1. Internal Architecture: Plugin Ecosystem

SPIRE is highly modularized, with all core functions implemented as plugins.

internal architecture

2. Node Attestation: The Origin of Trust (Chain of Trust)

When the SPIRE Agent starts up, it must first prove "whether this node (machine) itself is trustworthy." This is Node Attestation.

In the case of Kubernetes PSAT (Projected Service Account Token)

In the k8s_psat method, which is standard in K8s environments, a signed JWT (PSAT) issued by K8s is used.

Although Projected Volume is used for implementation, the actual entity of the token is what is known as a Bound Service Account Token. Unlike traditional static tokens, this is strongly bound to the Pod's lifecycle (time, audience, and object).

The core of this method is that the SPIRE Server communicates directly with the K8s API Server to verify the validity of the token.

psat

The SPIRE Server verifies the validity of the token via the TokenReview API and retrieves the UID and labels of the node behind it.
In multi-cluster configurations, the architecture ensuring connectivity (Reachability) from the Server to each cluster's API Server, or using SPIRE Federation to establish trust relationships, has become the best practice in 2026.

3. Workload API: The Gateway to Zero Trust

The window through which a workload (process) obtains an SVID from the SPIRE Agent is the Workload API, provided via a Unix Domain Socket (UDS).

There are no "passwords" here. The Agent identifies who is speaking to it based on kernel metadata.
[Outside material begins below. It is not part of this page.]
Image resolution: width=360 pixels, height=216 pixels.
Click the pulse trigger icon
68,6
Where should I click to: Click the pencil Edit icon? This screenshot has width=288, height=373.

Peer Tracking: Completely Preventing PID Reuse Attacks

Simple identification by PID carries the risk of spoofing due to PID recycling (wrapping around).
SPIRE implements a robust mechanism in pkg/common/peertracker that eliminates Race Conditions.

workload attestation

  1. SO_PEERCRED: Directly obtains the source PID from the kernel at the time of socket connection.
  2. Holding the FD: Immediately after connection, it opens /proc/<PID>/stat etc., and maintains that file descriptor (FD).
  3. Atomic Comparison of Starttime: When extracting attributes, it compares the "process start time read from the held FD" with the "start time of the same PID currently on /proc." If the process has terminated and the PID has been reused, the FD will point to the old (dead) process or result in a read error, and will not match the start time of the new process, thus reliably detecting spoofing.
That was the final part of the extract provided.